[Stored entries]
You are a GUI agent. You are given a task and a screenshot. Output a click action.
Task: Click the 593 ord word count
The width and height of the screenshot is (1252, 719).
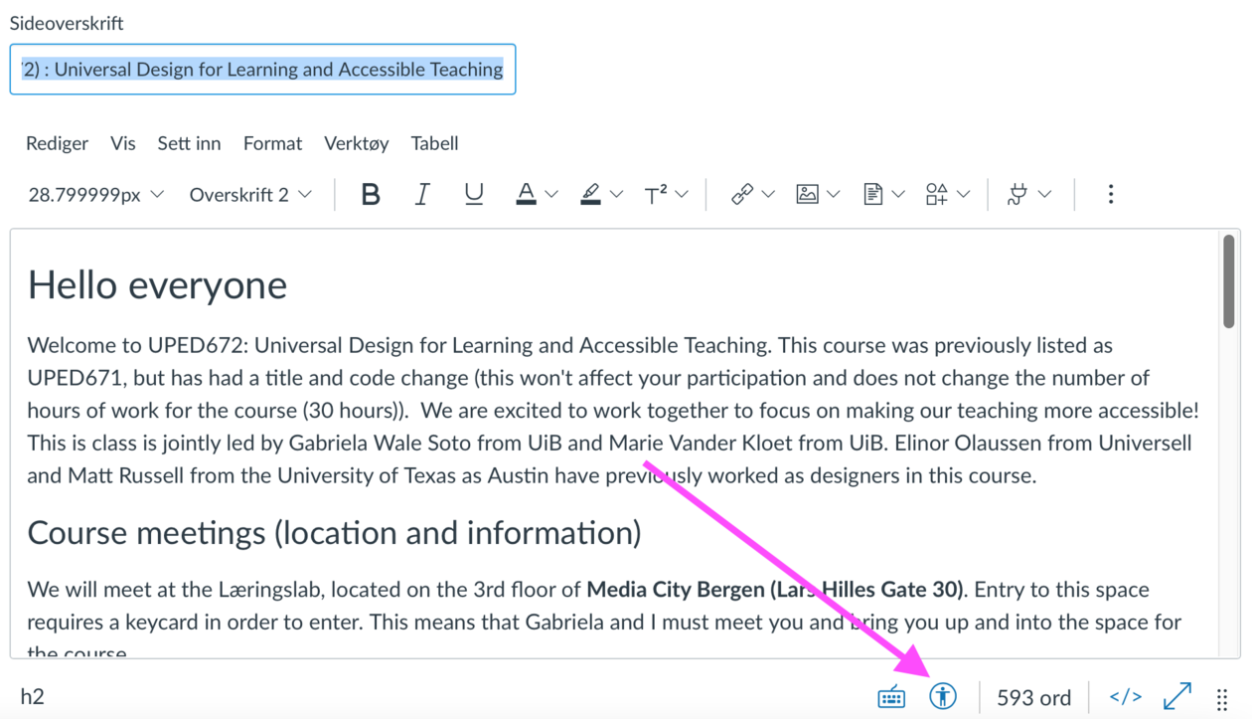1033,697
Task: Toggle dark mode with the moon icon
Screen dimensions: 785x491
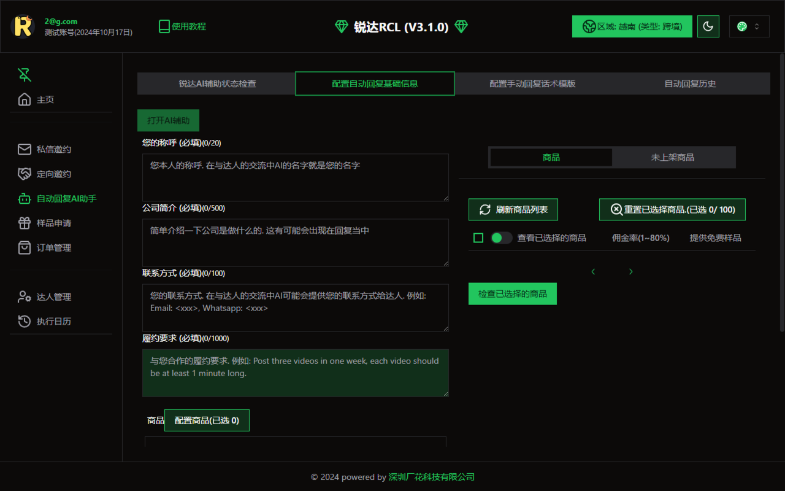Action: [x=708, y=26]

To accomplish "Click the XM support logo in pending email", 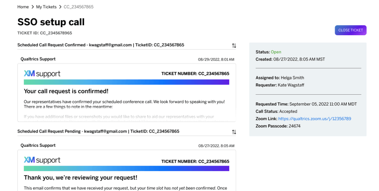I will (42, 160).
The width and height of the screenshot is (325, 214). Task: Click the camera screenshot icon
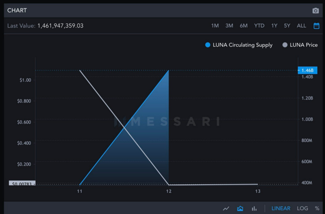point(316,11)
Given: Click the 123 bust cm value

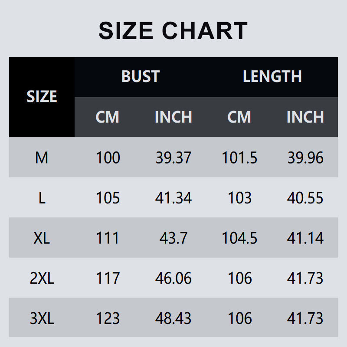Looking at the screenshot, I should click(108, 318).
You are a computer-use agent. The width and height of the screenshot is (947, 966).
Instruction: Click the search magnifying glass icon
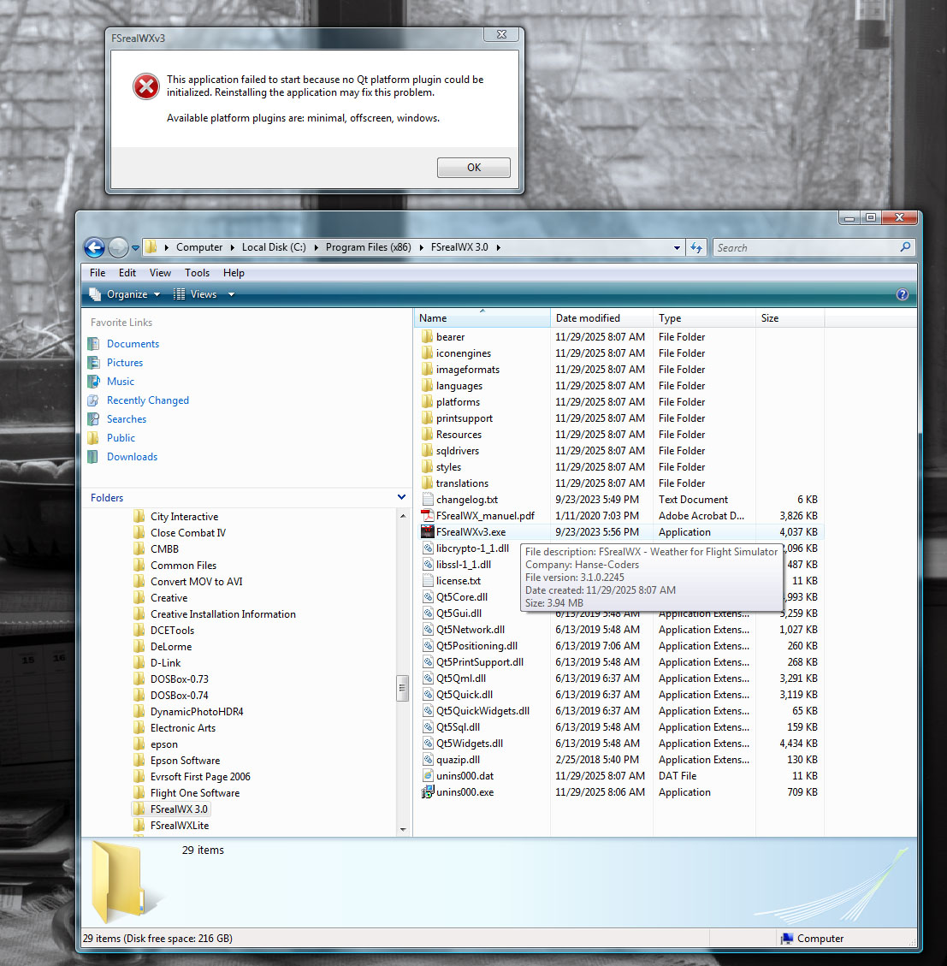(x=905, y=247)
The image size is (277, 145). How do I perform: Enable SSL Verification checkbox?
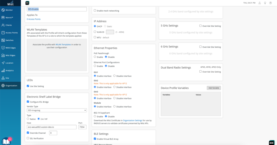point(28,138)
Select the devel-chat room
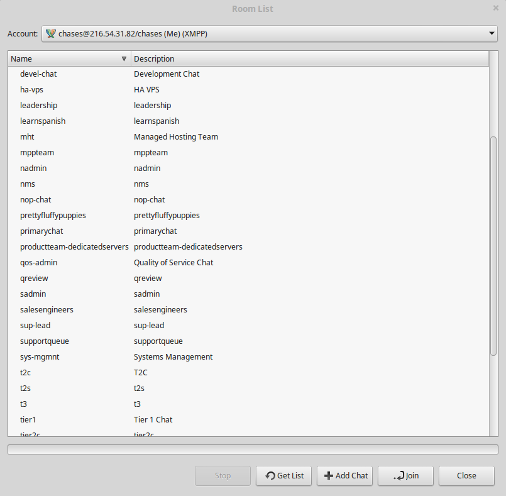The height and width of the screenshot is (496, 506). pyautogui.click(x=38, y=74)
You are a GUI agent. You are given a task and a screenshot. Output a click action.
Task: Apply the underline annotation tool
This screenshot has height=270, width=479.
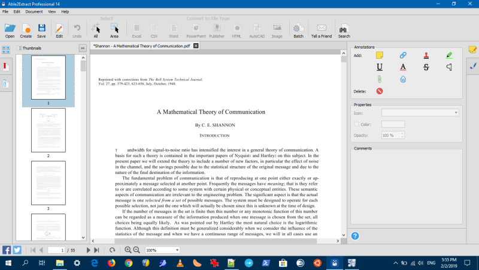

## What you will do
The answer consists of the lines from the one holding "The image size" to the end of the records, inclusive, restated exactly and without pictures.

## Your response
The image size is (277, 145). How do I perform: Enable SSL Verification checkbox?
point(28,138)
Select the devel-chat room
The height and width of the screenshot is (496, 506). pyautogui.click(x=38, y=74)
You are a GUI agent. You are given a task and a screenshot. Output a click action.
Task: Apply the underline annotation tool
This screenshot has height=270, width=479.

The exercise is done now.